D’un point de vue prospectif, faute de recrutements de chercheurs statutaires permettant le maintien d’une présence forte de l’archéologie française à l’étranger, certains terrains seront nécessairement abandonnés. Un tel choix permettrait sans doute de concentrer les moyens au bénéfice d’un plus petit nombre de missions, mais il conduirait à abandonner l’étude de domaines sur lesquels la recherche française est bien positionnée et où une génération de post-doctorants de grande valeur a été formée et est en mesure d’assurer la relève.

 

(2) Détails de la méthode et des résultats dans la version longue de ce rapport.

(3) Rappelons que 58 % des chercheurs de la section 32 travaillent en Île-de-France.

(4) Chiffres 2012 pour les UMR et UPR, auxquels on a ajouté les dotations des USR de Naples, d’Alexandrie et de Karnak.

(5) On trouvera la liste de ces programmes dans la version longue de ce rapport.

(6) Quantité extrapolée à partir de la somme des dotations annuelles pour 2012, soit 1509,5 k€ (source : INSHS, Allocation des moyens 2012, avril 2012).

II. Les personnels de la recherche

A. Les chercheurs de la 32

1. Une évolution démographique inquiétante

En avril 2014, la section 32 compte 231 chercheurs actifs (140 chargés de recherche ; 91 directeurs de recherche), soit 18 chercheurs de moins qu’en 2009 (– 7 %), 54 de moins qu’en 2002 (–19 %). La diminution du nombre de chercheurs en activité est linéaire et continue depuis 12 ans. La section 32 est, après la 36, celle qui, à l’INSHS, a perdu le plus de chercheurs depuis dix ans.

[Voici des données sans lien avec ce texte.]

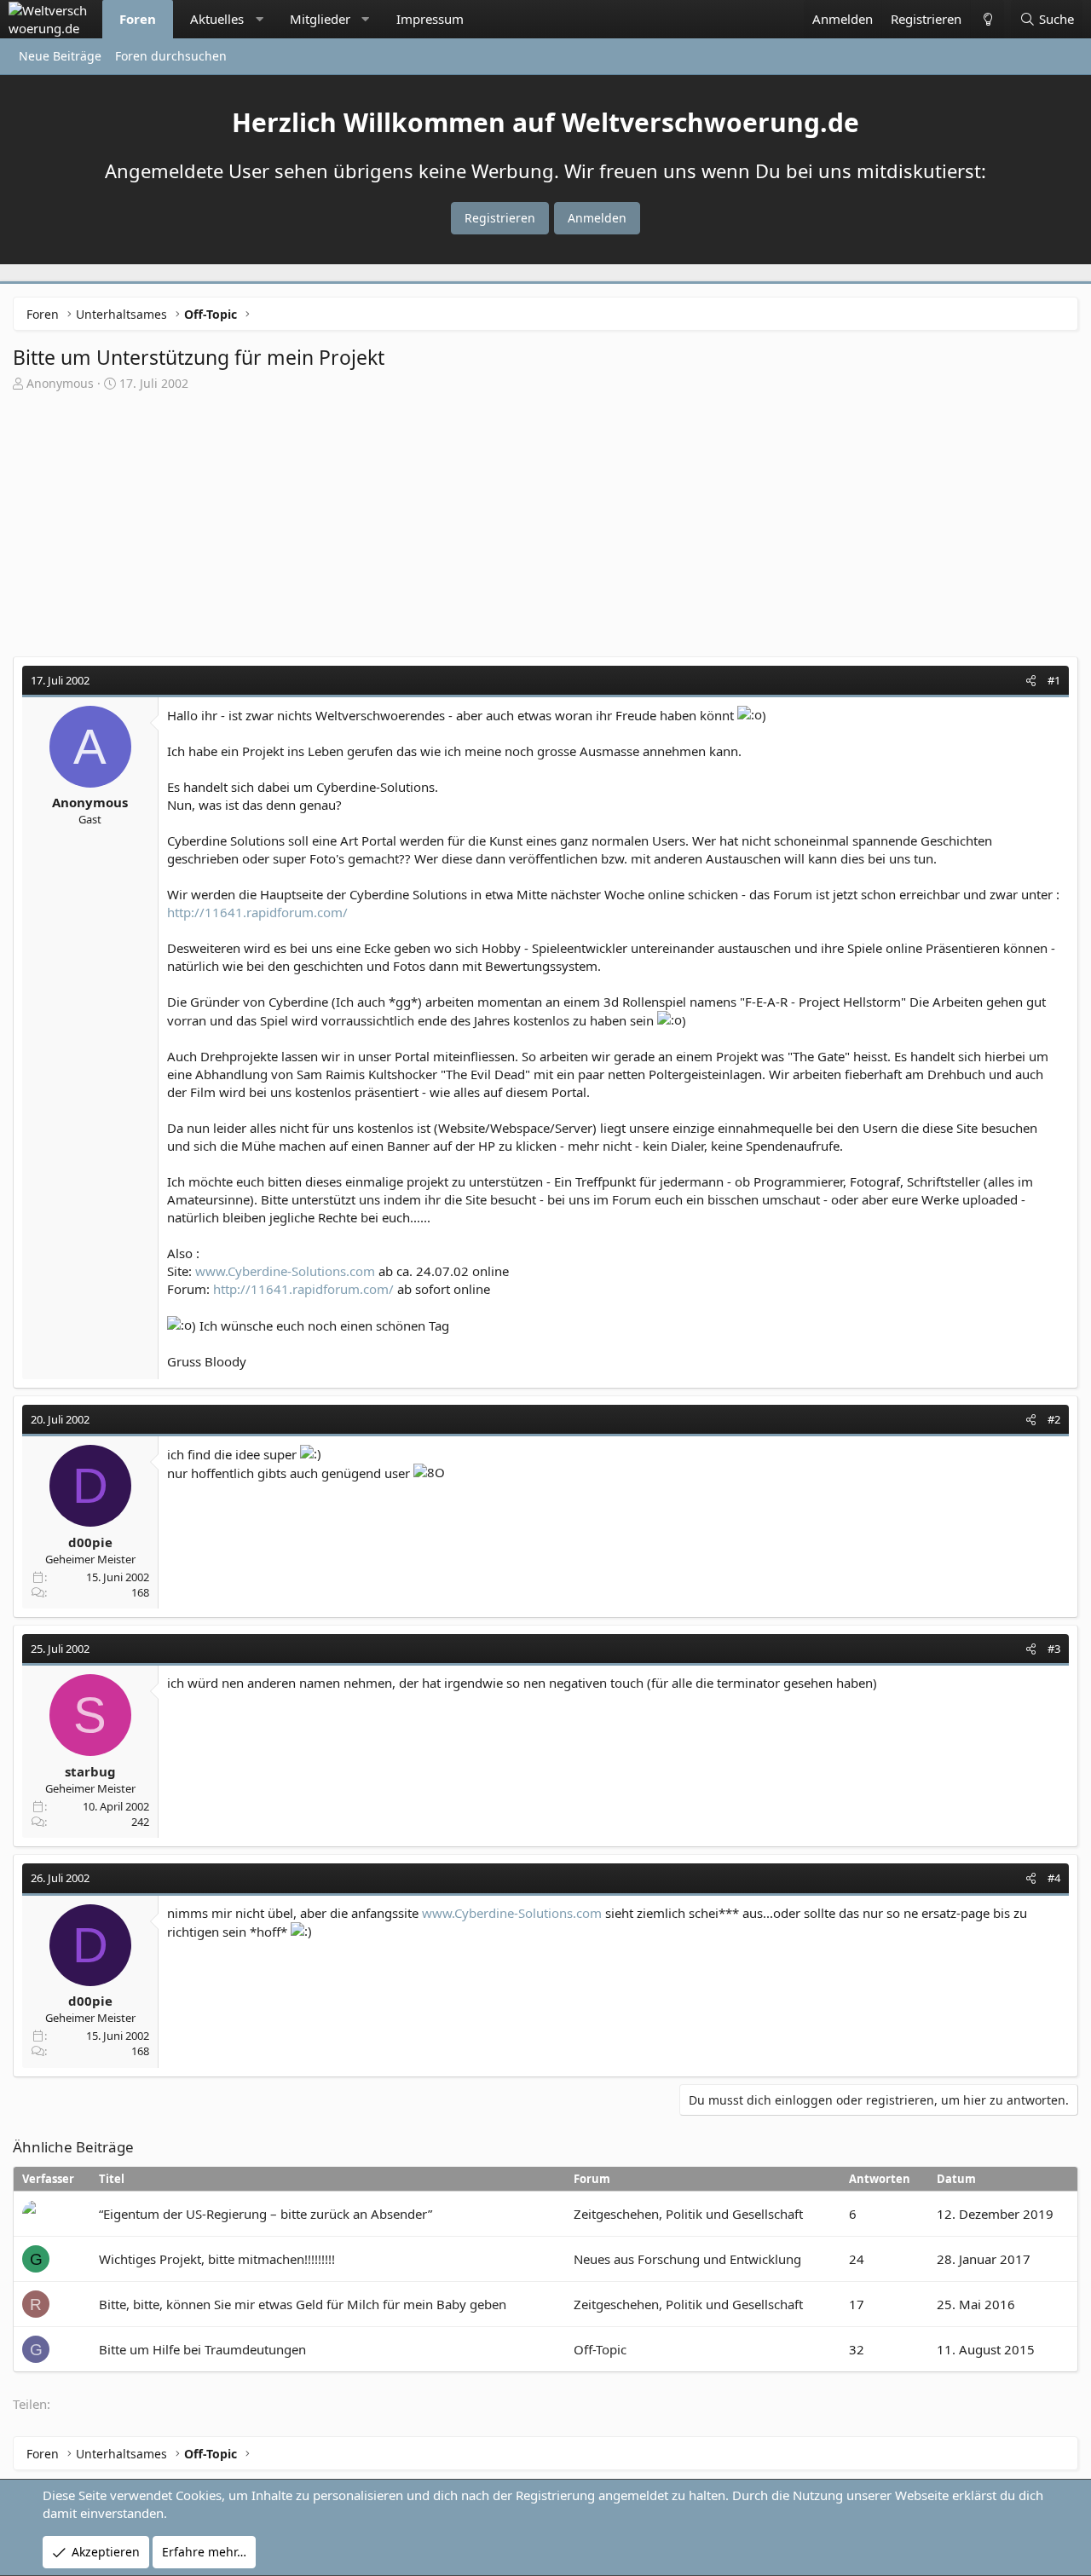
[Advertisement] (545, 520)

Figure 3 : Nombre de personnels (chercheurs, ITA/IATOS, CDD) dans les laboratoires relevant principalement de la section 19.

 

 

La section 32 est une section âgée. La médiane est de 51 ans alors que le milieu d’une carrière peut être situé vers 46/47 ans. La tendance est à l’amélioration : la médiane était de 54 ans en 2006. Cette amélioration est conjoncturelle et tient à la fois au départ en retraite d’un nombre élevé de chercheurs issus de la génération du baby-boom (89 départs à la retraite entre 2007 et avril 2014), et à une augmentation des recrutements au niveau CR2 depuis 2010. Cette augmentation est toutefois très loin de compenser les départs à la retraite.

Durant les quatre dernières années (2010-2013), 56 chercheurs CNRS évalués par la section 32 ont quitté l’organisme. 48 ont pris leur retraite (86 %), 8 ont changé d’organisme. Un nombre important de départs en retraite est à prévoir durant les cinq prochaines années puisque les chercheurs de 60 ans et plus représentent 26 % des effectifs (60 chercheurs). Pour les seules années 2014-2015, 26 chercheurs devraient mécaniquement partir en retraite.

2. Des recrutements en augmentation, mais très insuffisants

Face à cette vague de départ, le nombre de recrutements aux concours CR a d’abord diminué (14 entre 2007 et 2009) avant de connaître une augmentation (31 postes entre 2010 et 2013). La différence entre départs de l’organisme et recrutements reste malgré tout très élevée. 17 départs en retraite n’ont pas été remplacés au cours des quatre années écoulées. 60 départs sont à venir dans les 5 prochaines années. Il faudrait 15 recrutements annuels pendant 5 ans pour éviter que se poursuive l’érosion du nombre des chercheurs de la section. Il est donc à craindre que le prochain rapport de conjoncture ne fasse le même constat.

3. Recrutements et affectation des chercheurs

Douze des 22 UMR et UPR ayant pour tutelle principale la section 32 ont obtenu au moins un recrutement au cours des 4 années écoulées, ainsi que 3 des 19 UMR et UPR ayant pour tutelle secondaire la section 32. Parmi les premières, c’est dans les unités comptant déjà le plus grand nombre de chercheurs CNRS que les affectations ont été les plus nombreuses.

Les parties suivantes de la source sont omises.